Beautiful Jo Records, BEJOCD-9 (1996).

Reviewed by ALLAN W. ATLAS

A few years ago a documentary film-maker, knowing of my interest in both the concertina and the representation of music in Victorian literature,1 asked me if I would be interested in supervising the musical soundtrack for a documentary about Charles Dickens. I declined the invitation, and provided him with a list of people who, I thought, were more suitable to the task. As it turned out, the project came to naught (for lack of funding). But had I known about this recording then, I would surely have recommended that he get in touch with Beautiful Jo Records, the Seven Dials Band, and Dave Townsend in particular.

Briefly, this is a delightful recording, one that deserves wide circulation among both concertinists and anyone interested in Victorian culture in general.
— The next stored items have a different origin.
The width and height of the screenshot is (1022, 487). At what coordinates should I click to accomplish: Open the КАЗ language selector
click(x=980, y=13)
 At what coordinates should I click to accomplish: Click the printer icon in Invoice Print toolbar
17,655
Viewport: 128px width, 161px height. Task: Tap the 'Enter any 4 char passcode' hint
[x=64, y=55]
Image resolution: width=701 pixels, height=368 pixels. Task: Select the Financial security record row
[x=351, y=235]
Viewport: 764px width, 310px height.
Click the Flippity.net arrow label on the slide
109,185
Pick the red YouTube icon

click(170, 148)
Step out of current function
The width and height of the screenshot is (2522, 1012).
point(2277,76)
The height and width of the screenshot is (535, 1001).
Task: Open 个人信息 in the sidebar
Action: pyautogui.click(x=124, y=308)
Its twenty tracks offer a collection of songs and tunes that are either cited in one or another of Dickens’s novels or have words by Dickens himself.

Concertinists will obviously be most interested in the four tracks that cast the spotlight on Townsend (who also wrote most of the arrangements): No. 1, ‘The College Hornpipe,’ which Dickens cites in both Dombey and Son and David Copperfield; No. 4, Joseph Warren’s arrangement for English concertina of Sir Henry Bishop’s famous ‘Home, Sweet Home’, which song Dickens knew well by virtue of his having mounted a production in 1833 of Bishop’s opera Clari, or The Maid of Milan (1823, words by the American John Howard Payne), in which the tune appears (we also know that Dickens enjoyed playing the piece on the accordion);2 No. 10, ‘The Fine Old English Gentleman’, a textual parody by Dickens of a well-known popular song (published in The Examiner in August 1843); and No. 18, ‘The Workhouse Boy’, another parody, this one of ‘The Mistletoe Bough’, and cited by Dickens in Bleak House. And it is on tracks 4 and 10 that I will concentrate.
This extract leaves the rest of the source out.